Data dictionary

Last updated
A simple layout of a data dictionary Data dictionary.png
A simple layout of a data dictionary

A data dictionary, or metadata repository, as defined in the IBM Dictionary of Computing, is a "centralized repository of information about data such as meaning, relationships to other data, origin, usage, and format". [1] Oracle defines it as a collection of tables with metadata. The term can have one of several closely related meanings pertaining to databases and database management systems (DBMS):

Contents

Documentation

The terms data dictionary and data repository indicate a more general software utility than a catalogue. A catalogue is closely coupled with the DBMS software. It provides the information stored in it to the user and the DBA, but it is mainly accessed by the various software modules of the DBMS itself, such as DDL and DML compilers, the query optimiser, the transaction processor, report generators, and the constraint enforcer. On the other hand, a data dictionary is a data structure that stores metadata, i.e., (structured) data about information. The software package for a stand-alone data dictionary or data repository may interact with the software modules of the DBMS, but it is mainly used by the designers, users and administrators of a computer system for information resource management. These systems maintain information on system hardware and software configuration, documentation, application and users as well as other information relevant to system administration. [2]
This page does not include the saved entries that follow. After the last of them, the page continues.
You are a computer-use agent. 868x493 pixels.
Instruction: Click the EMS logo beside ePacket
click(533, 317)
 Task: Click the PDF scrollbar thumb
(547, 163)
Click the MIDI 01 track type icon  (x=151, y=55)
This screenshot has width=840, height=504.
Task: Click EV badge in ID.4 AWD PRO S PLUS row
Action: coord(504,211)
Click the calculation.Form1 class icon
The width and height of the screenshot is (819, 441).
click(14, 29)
If a data dictionary system is used only by the designers, users, and administrators and not by the DBMS Software, it is called a passive data dictionary. Otherwise, it is called an active data dictionary or data dictionary. When a passive data dictionary is updated, it is done so manually and independently from any changes to a DBMS (database) structure. With an active data dictionary, the dictionary is updated first and changes occur in the DBMS automatically as a result.

Database users and application developers can benefit from an authoritative data dictionary document that catalogs the organization, contents, and conventions of one or more databases. [3] This typically includes the names and descriptions of various tables (records or entities) and their contents (fields) plus additional details, like the type and length of each data element. Another important piece of information that a data dictionary can provide is the relationship between tables. This is sometimes referred to in entity-relationship diagrams (ERDs), or if using set descriptors, identifying which sets database tables participate in.

In an active data dictionary constraints may be placed upon the underlying data. For instance, a range may be imposed on the value of numeric data in a data element (field), or a record in a table may be forced to participate in a set relationship with another record-type. Additionally, a distributed DBMS may have certain location specifics described within its active data dictionary (e.g. where tables are physically located).

The data dictionary consists of record types (tables) created in the database by systems generated command files, tailored for each supported back-end DBMS. Oracle has a list of specific views for the "sys" user. This allows users to look up the exact information that is needed. Command files contain SQL Statements for CREATE TABLE, CREATE UNIQUE INDEX, ALTER TABLE (for referential integrity), etc., using the specific statement required by that type of database.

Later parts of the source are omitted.